_CONSIGNE_.
Recopiez à l'identique un passage de l'extrait ci-dessous sur l'arrivée à Urt : commencez aux mots « Je sens bien » et arrêtez-vous après « jour ni l'heure. ».

_EXTRAIT DU TEXTE_.
==*==

Le jour ni l'heure 2011

C'est en octobre 2011, j'arrive tout seul à Urt, autant dire à poil. Le ténébreux éclaireur laissant à dessein au pays femme et enfant pendant près de deux mois. Facile sur le papier, mais l'idée vaut noblesse et souffrance.
Je sens bien qu’il me faudra tâter de la solitude pour capter, extraire du fond de l'air les ondes positives émanant des noms illustres qui foulèrent un jour cette terre si fertile des bords de l’Adour.
C'est ainsi qu’un matin glacial, à dos de VTT fraîchement acquis en vue de perdre quelques kilos superflus, je regagne encore ensommeillé le petit chemin communal, segment très court qui borde l'accueillant cimetière du village. Les extrémités de mes doigts sont en berne, je les réchauffe d'une haleine toute matinale avant d'arpenter fébrilement les allées silencieuses à la recherche de la fameuse tombe de Roland Barthes à l'épitaphe obsédante : Le jour ni l'heure.

==*==

_DOCUMENTS SOURCES_.
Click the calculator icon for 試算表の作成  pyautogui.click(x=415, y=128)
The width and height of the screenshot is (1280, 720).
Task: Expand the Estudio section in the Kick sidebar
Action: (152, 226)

==*==

_RÉPONSE ATTENDUE_.
Je sens bien qu’il me faudra tâter de la solitude pour capter, extraire du fond de l'air les ondes positives émanant des noms illustres qui foulèrent un jour cette terre si fertile des bords de l’Adour.
C'est ainsi qu’un matin glacial, à dos de VTT fraîchement acquis en vue de perdre quelques kilos superflus, je regagne encore ensommeillé le petit chemin communal, segment très court qui borde l'accueillant cimetière du village. Les extrémités de mes doigts sont en berne, je les réchauffe d'une haleine toute matinale avant d'arpenter fébrilement les allées silencieuses à la recherche de la fameuse tombe de Roland Barthes à l'épitaphe obsédante : Le jour ni l'heure.